How does WorldKit compare to other world model frameworks?

| Framework | Architecture | Params | Training Time | Hardware Required | Hyperparams |
|-----------|-------------|--------|--------------|-------------------|-------------|
| **WorldKit** | JEPA + SIGReg | 3.5M--13M | ~60s | Laptop CPU/GPU | 1 (lambda) |
| Dreamer-v3 | RSSM + Actor-Critic | 20M--200M | 1--24 hours | GPU cluster | 30+ |
| TD-MPC2 | MPC + learned model | 5M--50M | 2--8 hours | Single GPU | 15+ |
| IRIS | Transformer + VQ-VAE | 15M--100M | 4--12 hours | Multi-GPU | 20+ |

> WorldKit prioritizes simplicity and accessibility. It trains on a laptop in under a minute with a single hyperparameter (lambda).

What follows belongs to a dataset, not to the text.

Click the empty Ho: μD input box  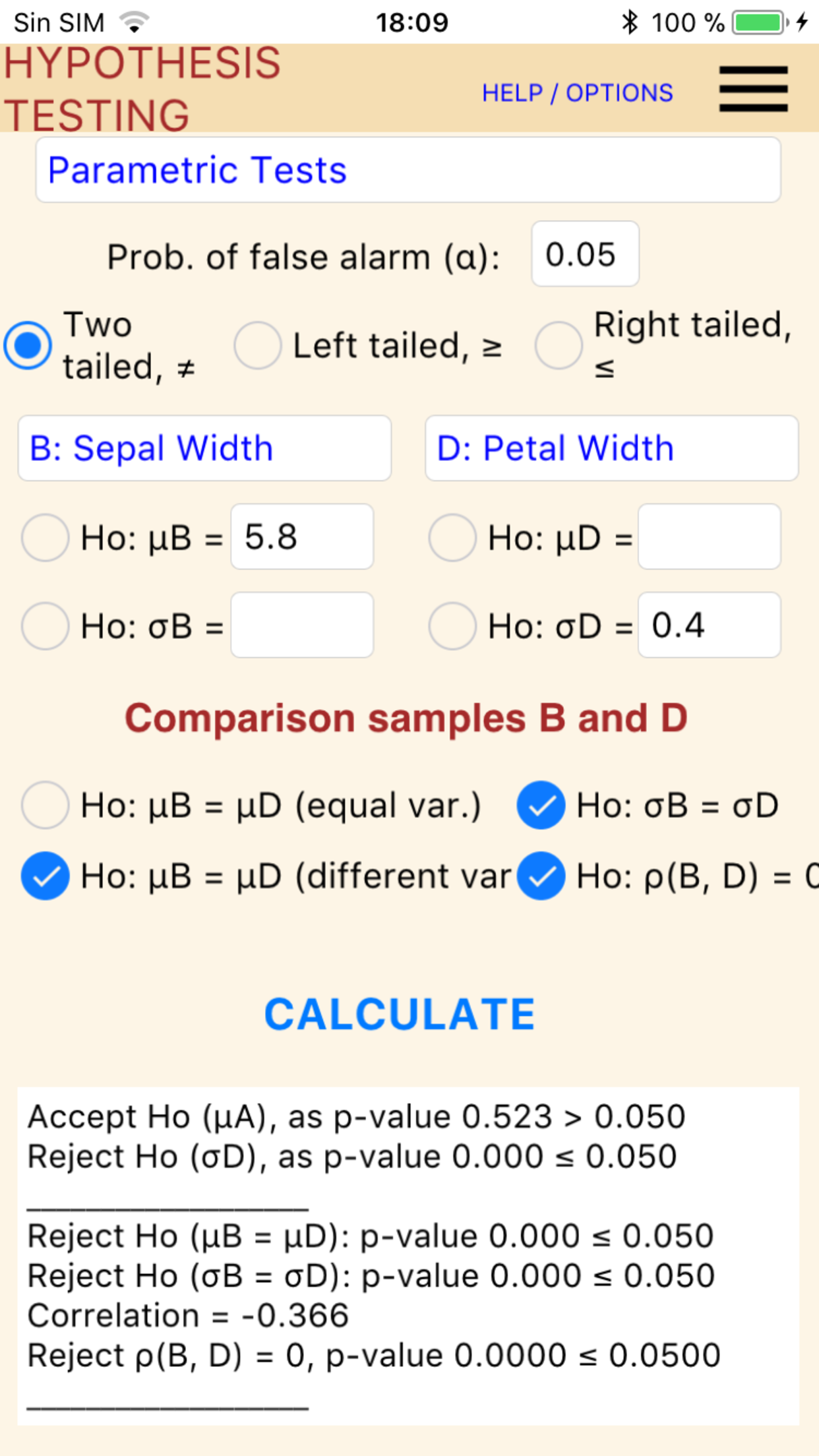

For production RL, consider combining WorldKit with policy learning frameworks.

## Model Configurations

All configs share the same API. Pick the one that fits your compute budget.

| Config | Params | Latent Dim | Encoder | Predictor Depth | Train Time* |
|--------|--------|------------|---------|-----------------|------------|
| `nano` | ~3.5M | 128 | ViT-Tiny | 2 layers | ~30s |
| `base` | ~13M | 192 | ViT-Small | 3 layers | ~60s |
| `large` | ~54M | 384 | ViT-Base | 4 layers | ~8 min |
| `xl` | ~102M | 512 | ViT-Large | 6 layers | ~20 min |

*On Apple M4 Pro with MPS. GPU times will vary.

## Architecture

WorldKit implements a world model using the [JEPA](https://openreview.net/forum?id=BZ5a1r-kVsf) (Joint-Embedding Predictive Architecture) pattern — an architecture class [proposed by Yann LeCun](https://openreview.net/forum?id=BZ5a1r-kVsf) where prediction happens in **latent space** rather than pixel space.

JEPA alone is an architecture, not a training method. Many architectures are JEPAs (including Siamese networks from 1993). The critical question is **how you prevent representation collapse** — how you stop the model from learning a trivial mapping where all inputs produce the same output.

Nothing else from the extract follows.